Report Calls For More Non-Police First Responders In Cleveland

Cleveland Police Headquarters in Downtown Cleveland, Ohio
Cities including Rochester, New York, Milwaukee, Wisconsin, and Durham, North Carolina, are exploring non-police response programs. [Tim Harrison / Ideastream Public Media]

A new report from Policy Matters Ohio is calling for the expanded use of social workers on calls that usually get a police response.

The report, “Reimagining public safety in Cleveland,” comes as Cleveland faces increasing levels of violent crime and is in the middle of the city’s mayoral primary, where public safety has been the leading issue in the campaign so far.

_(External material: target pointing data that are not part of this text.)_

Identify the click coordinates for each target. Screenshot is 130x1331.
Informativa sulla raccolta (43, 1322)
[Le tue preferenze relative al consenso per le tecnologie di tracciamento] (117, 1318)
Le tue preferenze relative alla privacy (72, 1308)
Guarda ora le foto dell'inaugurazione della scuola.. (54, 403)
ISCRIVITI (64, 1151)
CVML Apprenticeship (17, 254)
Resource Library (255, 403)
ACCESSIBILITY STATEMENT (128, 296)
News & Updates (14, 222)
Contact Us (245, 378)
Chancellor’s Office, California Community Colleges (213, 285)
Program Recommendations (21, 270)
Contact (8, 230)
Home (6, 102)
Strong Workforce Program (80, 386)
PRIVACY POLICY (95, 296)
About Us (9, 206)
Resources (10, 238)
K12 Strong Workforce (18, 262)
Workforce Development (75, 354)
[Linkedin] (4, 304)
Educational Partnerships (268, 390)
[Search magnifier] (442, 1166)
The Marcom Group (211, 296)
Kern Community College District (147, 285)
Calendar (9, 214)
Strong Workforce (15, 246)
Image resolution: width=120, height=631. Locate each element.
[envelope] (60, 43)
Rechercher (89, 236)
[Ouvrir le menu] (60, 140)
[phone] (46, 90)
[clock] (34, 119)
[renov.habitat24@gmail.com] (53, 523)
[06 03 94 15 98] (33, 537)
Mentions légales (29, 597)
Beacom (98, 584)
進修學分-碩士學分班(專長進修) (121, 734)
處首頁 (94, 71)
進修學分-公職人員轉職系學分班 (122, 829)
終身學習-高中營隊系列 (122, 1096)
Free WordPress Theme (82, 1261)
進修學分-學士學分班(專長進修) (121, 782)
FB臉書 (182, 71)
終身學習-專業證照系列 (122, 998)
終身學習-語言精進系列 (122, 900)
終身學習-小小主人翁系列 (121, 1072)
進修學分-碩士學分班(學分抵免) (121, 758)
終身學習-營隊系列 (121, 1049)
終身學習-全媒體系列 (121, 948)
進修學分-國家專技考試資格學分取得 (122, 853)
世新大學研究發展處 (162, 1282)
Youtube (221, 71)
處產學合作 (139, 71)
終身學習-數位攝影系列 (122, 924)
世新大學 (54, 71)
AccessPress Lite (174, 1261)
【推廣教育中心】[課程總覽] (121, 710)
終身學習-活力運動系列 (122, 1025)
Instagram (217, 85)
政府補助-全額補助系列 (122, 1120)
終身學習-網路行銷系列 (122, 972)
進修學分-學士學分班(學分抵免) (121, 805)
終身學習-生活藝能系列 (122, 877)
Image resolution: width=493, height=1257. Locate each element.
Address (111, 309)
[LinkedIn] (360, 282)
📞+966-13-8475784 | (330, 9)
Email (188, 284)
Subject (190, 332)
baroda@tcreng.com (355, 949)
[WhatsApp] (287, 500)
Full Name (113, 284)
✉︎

“A city like Cleveland has been neglected for so long and just adding more police to the equation isn’t the response and it’s been tried before,” said Policy Matters Ohio Senior Researcher Piet van Lier. “We need more transformative steps to change how we respond, how we think of public safety.”

The report’s authors reviewed 10,300 calls for service that came into Cleveland dispatch over a 20-day period this year. They found that 37 percent of those calls could have been answered by non-police responders.

Van Lier says other cities train dispatchers to send mental health or homeless outreach workers to those calls instead.

The report points to a longstanding program in Eugene, Oregon, where a nurse or emergency medical technician is joined by a social worker to respond to many calls for service. According to a 2020 study by the Vera Institute of Justice, these non-police teams responded to 24,000 calls in 2019. Only 311 of those eventually required police backup.

“They’ve been doing this for 30 years and for a fraction of the police budget,” van Lier said.

One difference between Cleveland and Eugene as well as the nearby town of Springfield where the program expanded in 2015, is demographics. More than 80 percent of the population of the two Oregon cities is white.

The program’s coordinator, Tim Black, acknowledged the positive effect that had on the program’s success.

“There’s a lot of privilege that comes along with having a healthy enough relationship with police that you can contact them,” Black told the study’s authors.

Denver launched a similar program in 2020. Rochester, Milwaukee and Durham, North Carolina, are also exploring non-police response programs.

The Cleveland Division of Police has started a co-responder program, paid for by a three-year, $1 million grant from the U.S. Department of Justice. Social workers in Cleveland join officers on some calls involving a mental health crisis.

According to van Lier, that program could be expanded and transformed so no armed police officers repond to the calls.

“What’s really needed is to take a deeper look at how we can just remove police from as much of that as we can,” van Lier said.